THURSDAY ISLAND HISTORY
Located off the tip of the Cape York Peninsula, Thursday Island is noted for being the most northerly town in Australia. Established in 1887 after being relocated from Somerset on the Cape York Peninsula, the island is also known as TI or Waiben by the community and is the administrative and commercial centre of the Torres Strait Islands.
The Torres Strait was named by the Spanish captain Luis Vaz de Torres in 1606, when he navigated through the strait which separates Australia and Papua New Guinea on his journey to Manila, Philippines.
Thursday Island has a rich cultural history dating back thousands of years with the traditional inhabitants being from Melanesian Torres Strait Islander descent.
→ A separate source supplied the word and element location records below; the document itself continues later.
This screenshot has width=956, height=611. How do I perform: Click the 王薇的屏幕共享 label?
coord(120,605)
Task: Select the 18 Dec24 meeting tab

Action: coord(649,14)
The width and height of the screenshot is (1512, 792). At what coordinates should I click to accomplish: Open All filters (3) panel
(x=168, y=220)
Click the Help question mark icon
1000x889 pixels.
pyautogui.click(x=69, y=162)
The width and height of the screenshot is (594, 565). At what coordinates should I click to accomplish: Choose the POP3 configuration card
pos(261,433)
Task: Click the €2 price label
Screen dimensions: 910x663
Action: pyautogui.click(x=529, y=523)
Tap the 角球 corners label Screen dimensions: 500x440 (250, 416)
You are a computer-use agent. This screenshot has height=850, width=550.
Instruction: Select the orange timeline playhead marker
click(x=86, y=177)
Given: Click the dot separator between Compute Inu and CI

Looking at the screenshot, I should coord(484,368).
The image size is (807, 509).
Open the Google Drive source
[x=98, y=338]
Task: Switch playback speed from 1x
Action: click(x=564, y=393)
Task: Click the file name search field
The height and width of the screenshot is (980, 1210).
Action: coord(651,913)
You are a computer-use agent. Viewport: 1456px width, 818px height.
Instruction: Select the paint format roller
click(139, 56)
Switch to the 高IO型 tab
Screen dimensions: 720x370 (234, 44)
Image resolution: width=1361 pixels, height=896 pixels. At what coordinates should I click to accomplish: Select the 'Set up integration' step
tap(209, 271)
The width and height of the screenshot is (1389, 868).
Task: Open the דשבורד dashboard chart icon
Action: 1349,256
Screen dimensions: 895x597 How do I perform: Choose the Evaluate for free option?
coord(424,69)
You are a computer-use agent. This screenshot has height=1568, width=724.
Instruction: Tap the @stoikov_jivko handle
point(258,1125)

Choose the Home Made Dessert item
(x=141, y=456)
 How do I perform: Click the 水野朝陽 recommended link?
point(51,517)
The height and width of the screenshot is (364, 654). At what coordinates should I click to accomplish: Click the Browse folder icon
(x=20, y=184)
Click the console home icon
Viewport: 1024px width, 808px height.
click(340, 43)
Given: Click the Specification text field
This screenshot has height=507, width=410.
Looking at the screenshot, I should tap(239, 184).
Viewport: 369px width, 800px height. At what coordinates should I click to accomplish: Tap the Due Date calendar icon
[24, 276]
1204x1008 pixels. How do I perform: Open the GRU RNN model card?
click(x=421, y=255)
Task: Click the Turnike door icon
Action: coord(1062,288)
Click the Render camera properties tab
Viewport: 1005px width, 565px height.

The pearling industry of the Torres Strait dates back to 1885, drawing workers from many parts of Asia including Japan, India and Malaya as well as various South Pacific Islands. The combination of cultures is still very evident today.
Since the beginning of the pearling industry, hundreds of Japanese pearl divers died from decompression sickness. The Japanese Pearl Memorial is dedicated to their memory. A trip to the local cemetary is very interesting and is a "must do" for many travellers.
During the late 19th and early 20th centuries vessels trading between the east coast of Australia and South East Asia regularly anchored at Thursday Island. In 1890 a tragic shipwreck occurred when RMS Quetta struck an unknown reef and 133 people lost their lives. The All Souls Quetta Memorial Church on Douglas Street was built a few years later in memory of this tragic event.